In mammals, the ubiquitin-proteasome proteolytic pathway is a major route of protein degradation and has been shown to be regulated by the feeding status via the protein kinase B (PKB)-Forkehead box-O transcription factor signaling pathway-mediated transcription regulation of atrophy-related ubiquitin ligases, atrogin1 and muscle RING finger 1. In contrast, in rainbow trout (Oncorhynchus mykiss), the activity of the proteasome in muscle was not affected during starvation-induced muscle degradation. The aim of this study was therefore to explore the molecular basis for this lack of induction of this proteolytic route during starvation.
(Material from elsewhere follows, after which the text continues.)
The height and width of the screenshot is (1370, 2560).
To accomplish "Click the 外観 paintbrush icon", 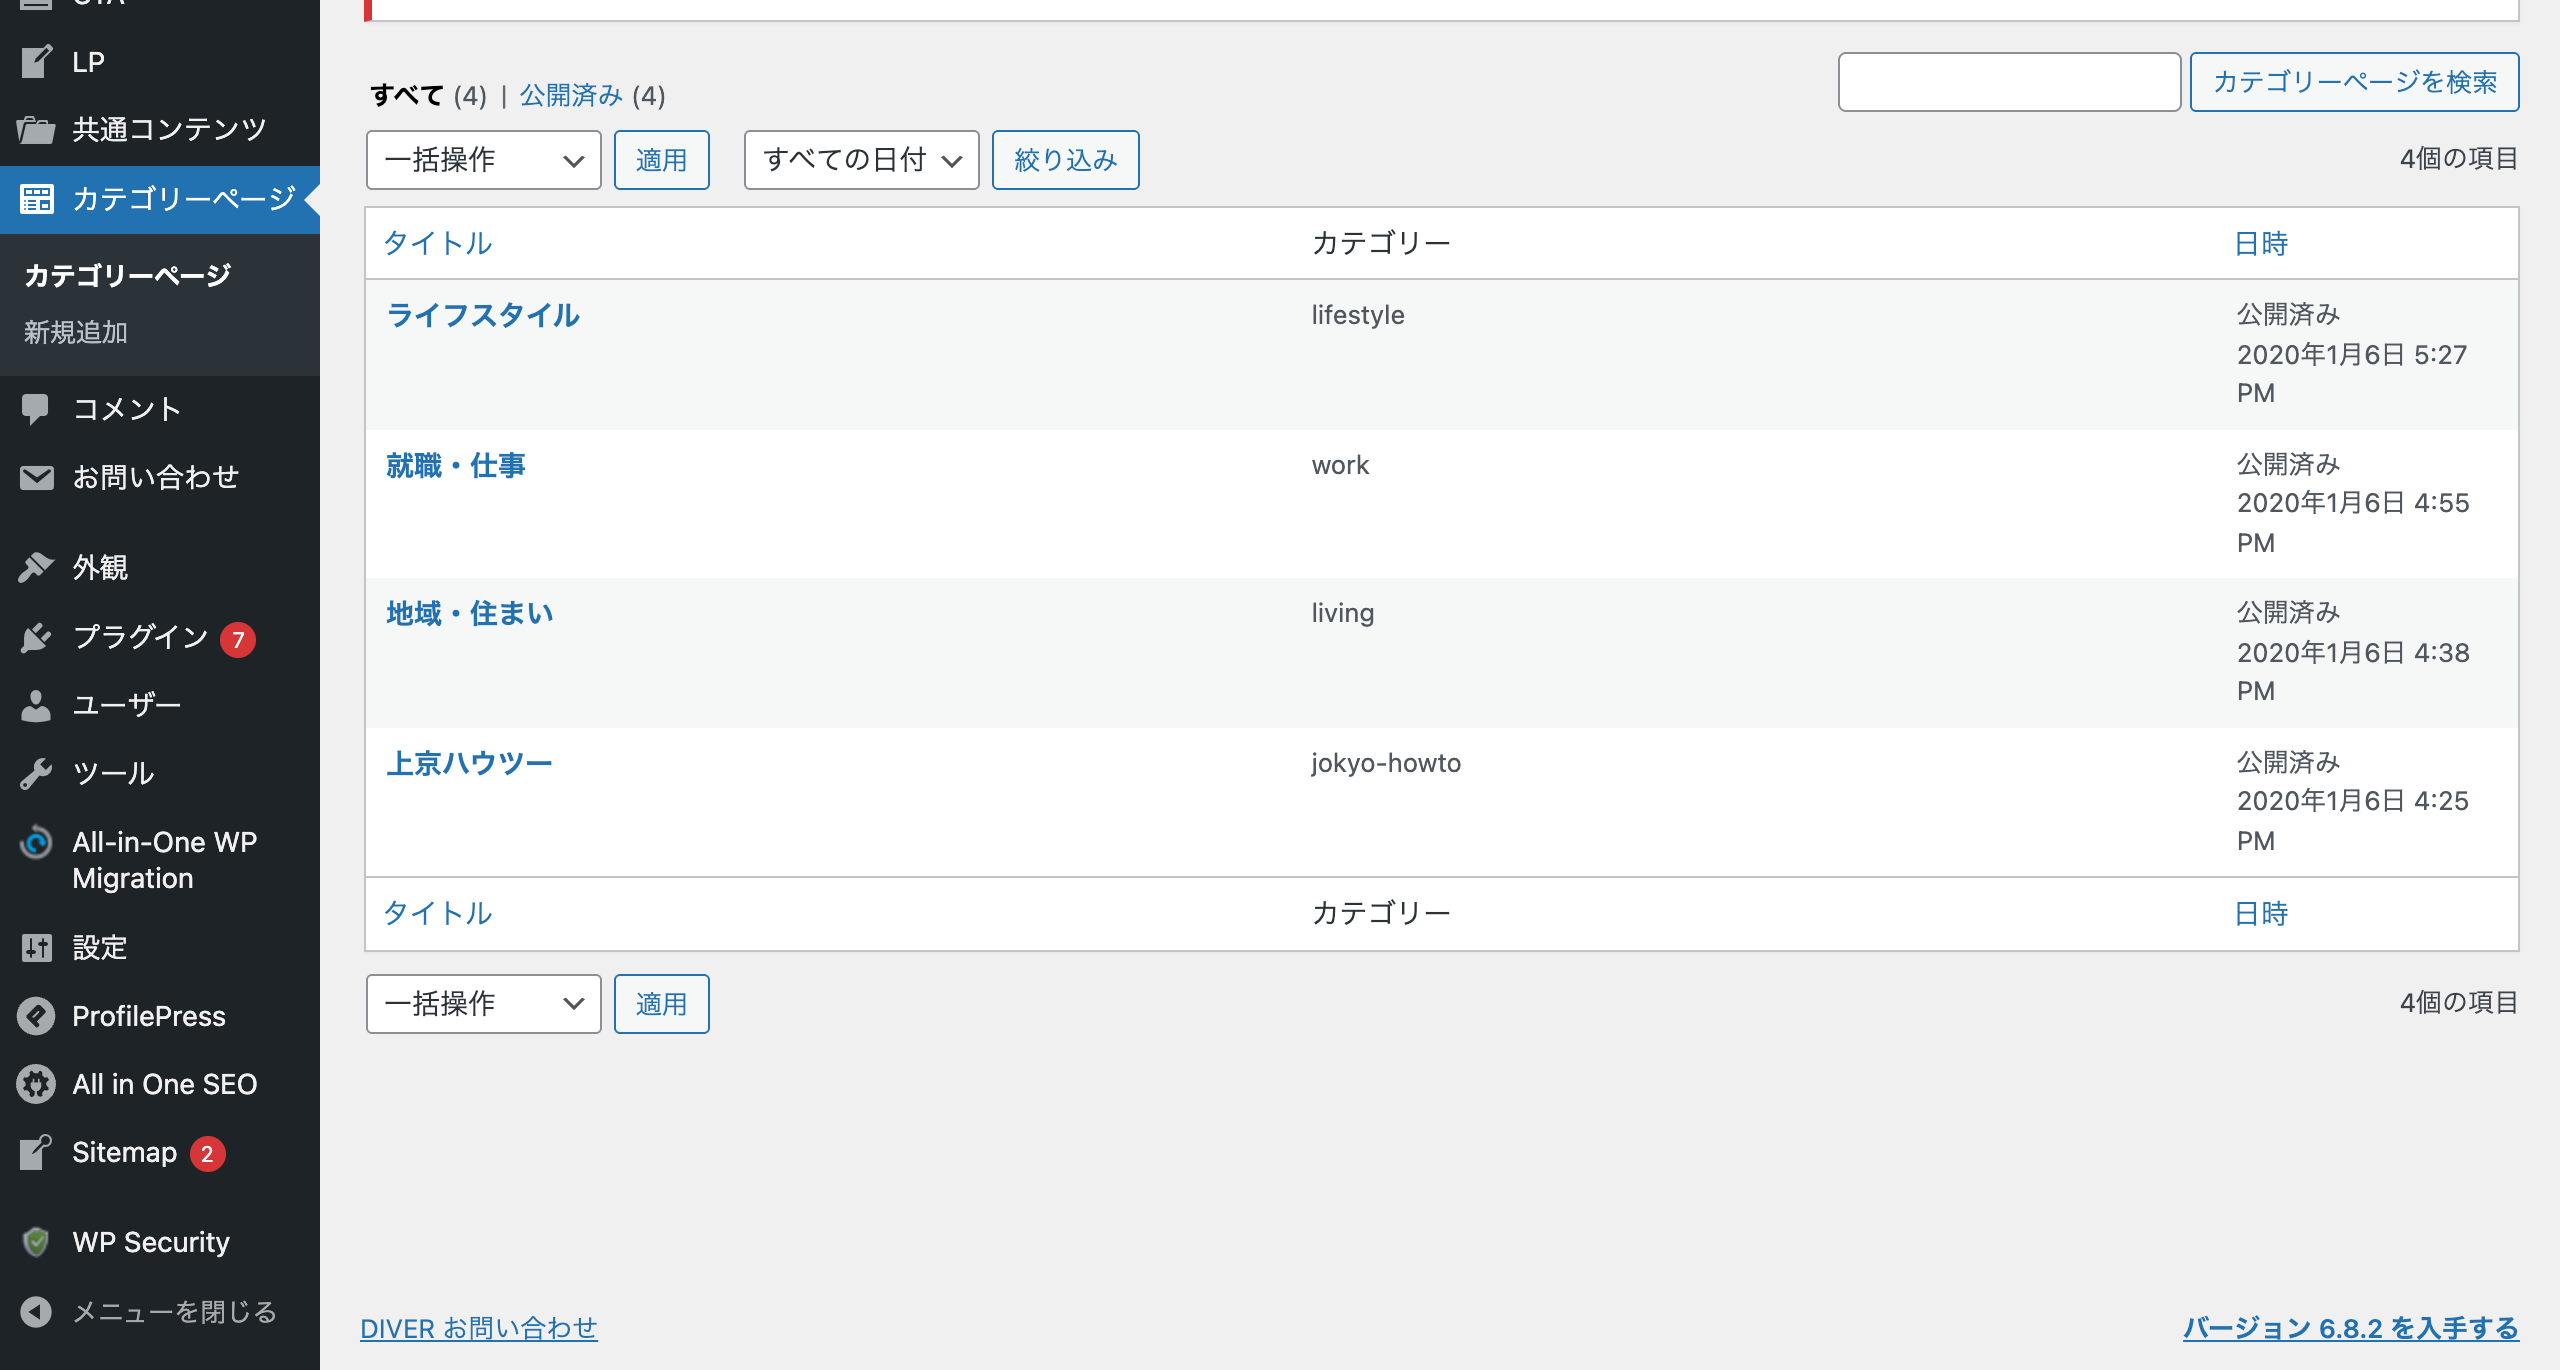I will tap(36, 567).
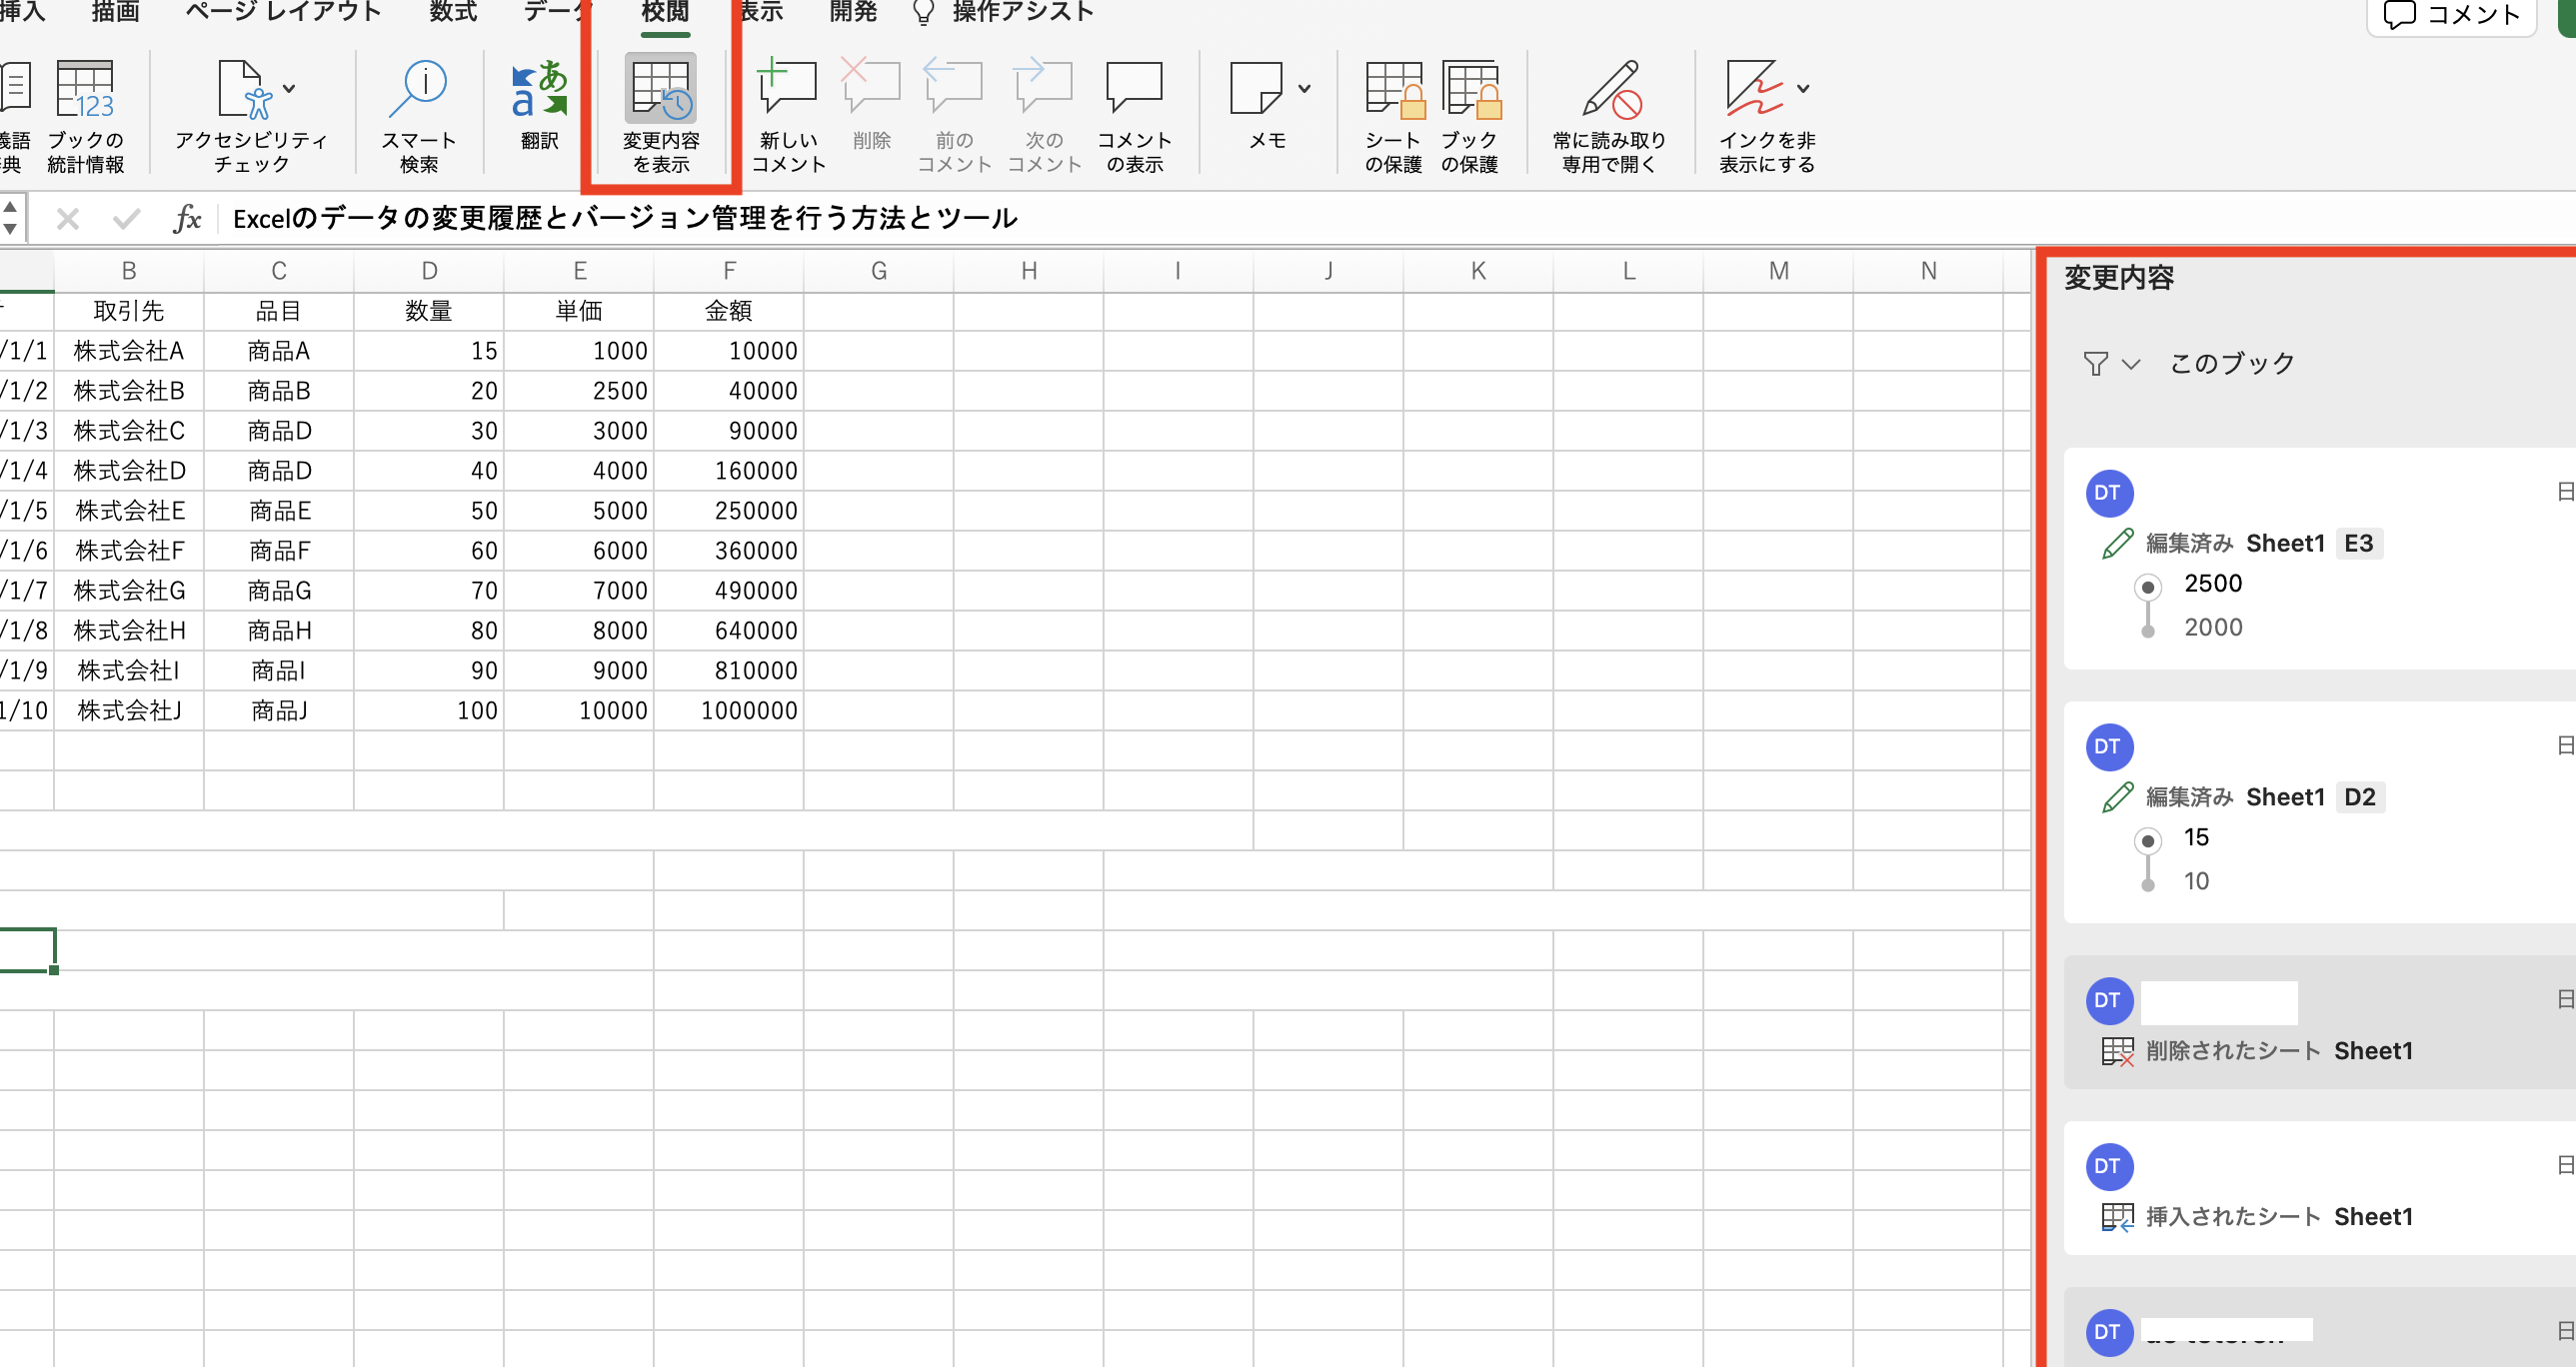This screenshot has width=2576, height=1367.
Task: Click Protect Workbook (ブックの保護) icon
Action: point(1469,90)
In this study, rainbow trout were food deprived for 7 and 14 d, refed ad libitum, and the effect of the nutritional status was assessed on the different steps involved in the regulation of the ubiquitin-proteasome system in muscle. We observed that starvation reduced the phosphorylation of PKB and enhanced the expression of atrogin1 in muscle, whereas refeeding led to the opposite effects. The level of polyubiquitinated proteins in muscle increased to over 2 times the initial value on d 0 after 14 d of starvation and decreased significantly at 12 h after refeeding, but there were no major changes in the activity of the main proteasomal peptidases (chymotrypsin-like and trypsin-like). Altogether, these results indicate that in rainbow trout muscle, the polyubiquitination step of the ubiquitin-proteasome route is regulated by the feeding status similarly to what is observed in mammals.